(DATA)

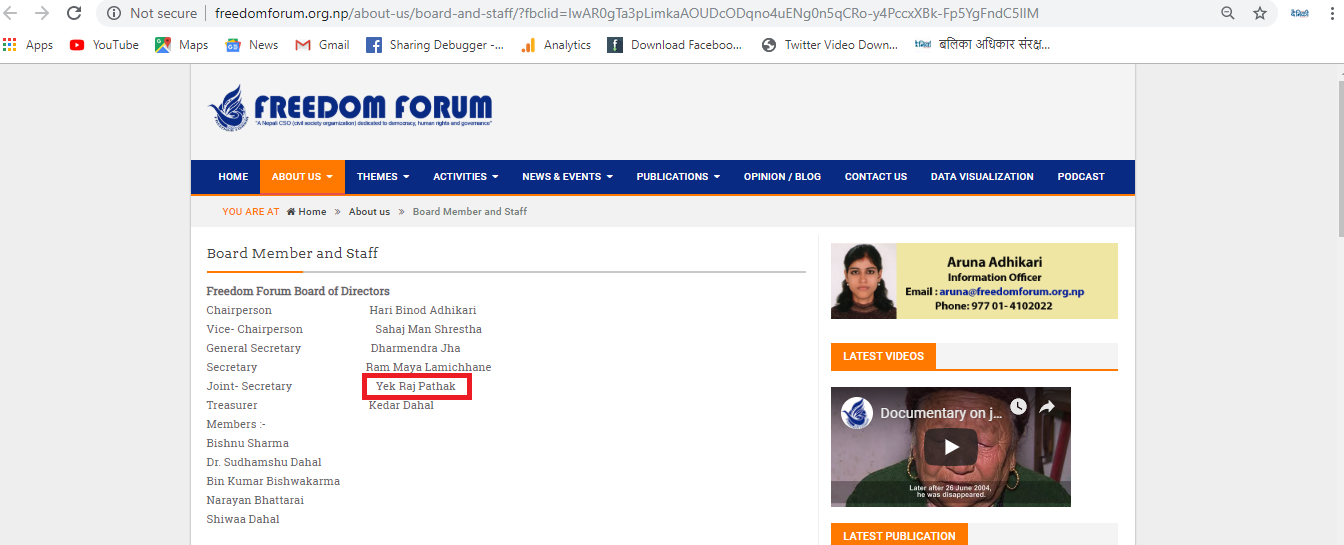This screenshot has height=545, width=1344.
Task: Click the Freedom Forum logo
Action: (350, 108)
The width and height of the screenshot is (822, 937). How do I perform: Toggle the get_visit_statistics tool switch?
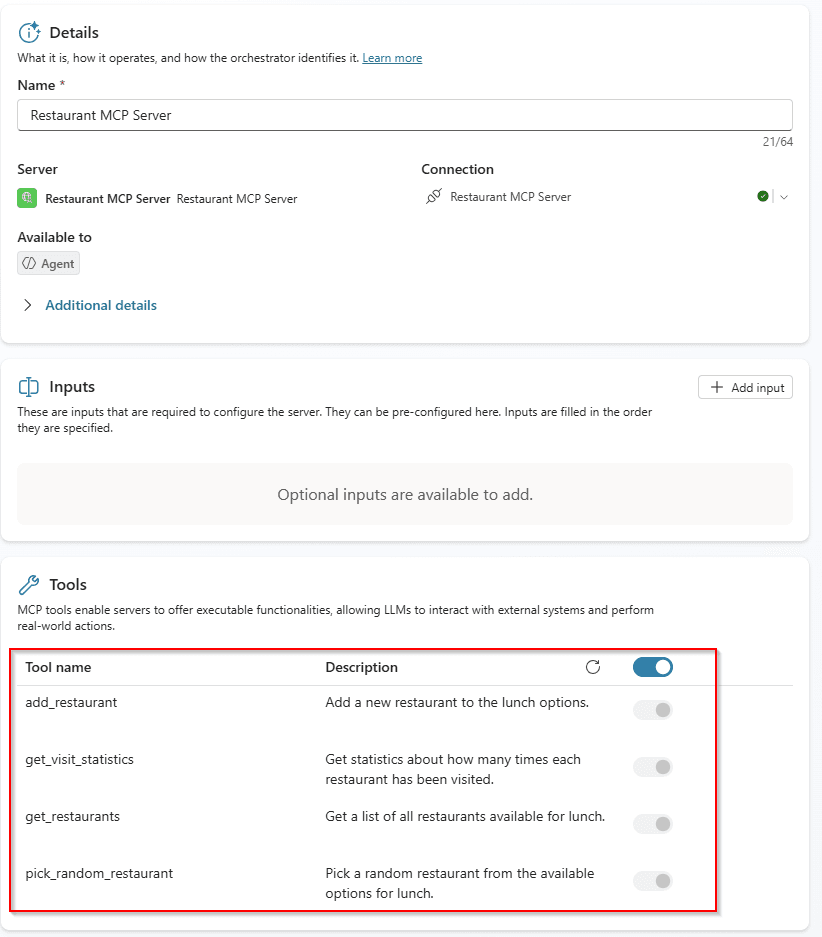coord(653,767)
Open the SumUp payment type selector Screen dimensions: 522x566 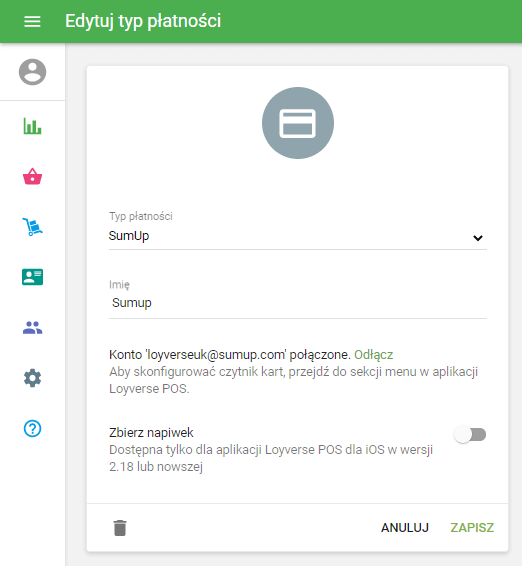click(x=298, y=236)
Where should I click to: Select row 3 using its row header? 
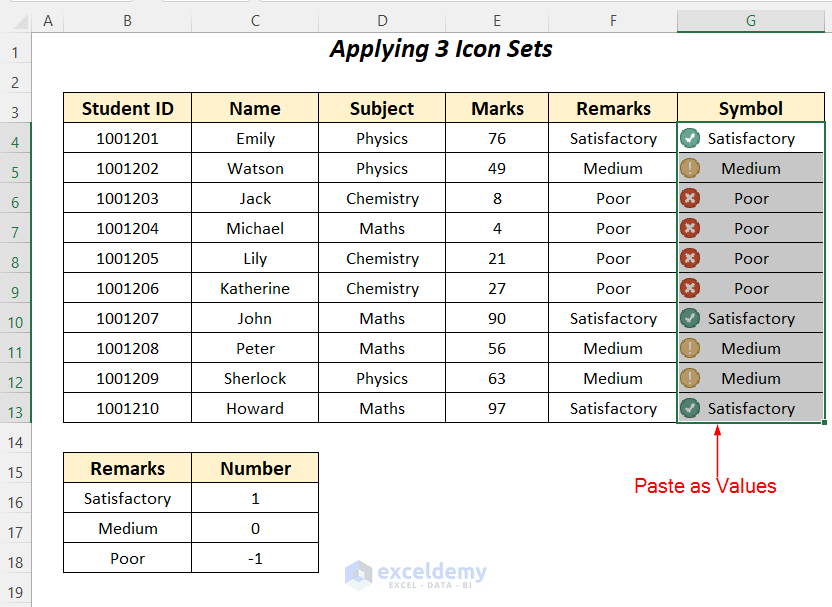[x=15, y=109]
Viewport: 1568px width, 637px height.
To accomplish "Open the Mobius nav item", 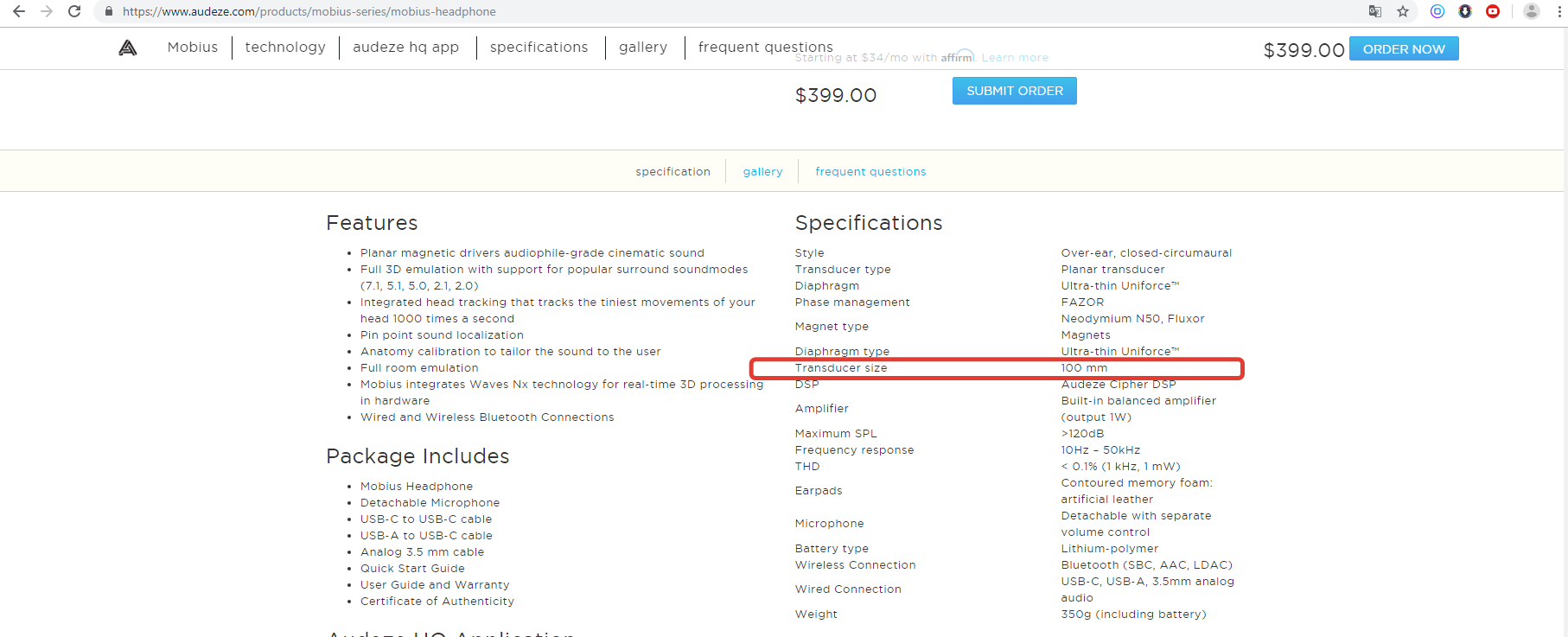I will [x=193, y=48].
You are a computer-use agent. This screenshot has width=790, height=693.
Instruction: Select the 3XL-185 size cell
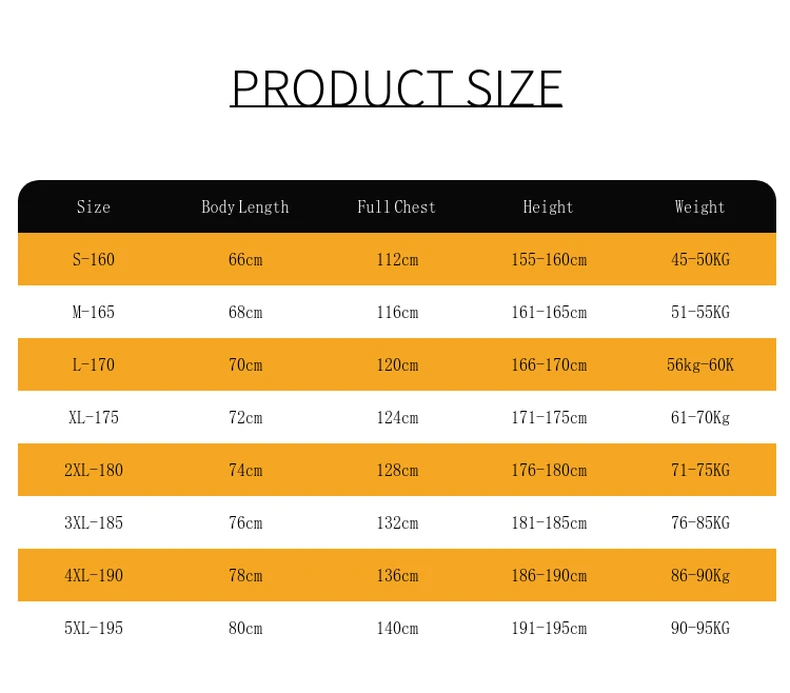pos(93,523)
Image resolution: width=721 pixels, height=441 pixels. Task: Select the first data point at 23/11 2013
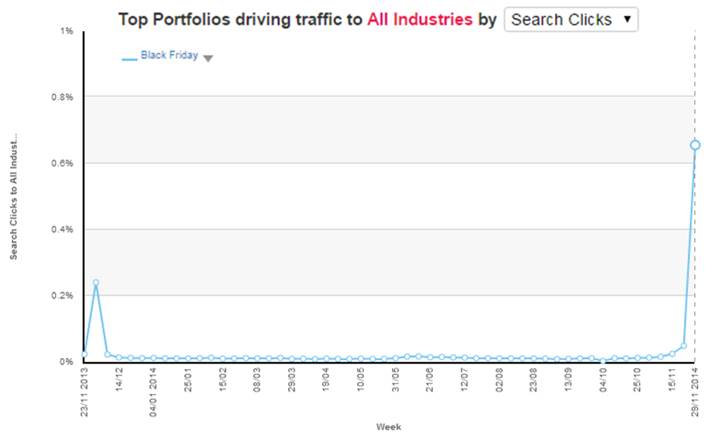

(End DATA)

◆ **REQUIRED WORK**: Reproduce only the lines from the line with "You are a computer-use" to the end of the entries. Keep both ends, copy them exactly, and omit every picture.

◆ **SOLUTION**:
You are a computer-use agent. This screenshot has width=790, height=693.
Instruction: Select the 3XL-185 size cell
pos(93,523)
Image resolution: width=721 pixels, height=441 pixels. Task: Select the first data point at 23/11 2013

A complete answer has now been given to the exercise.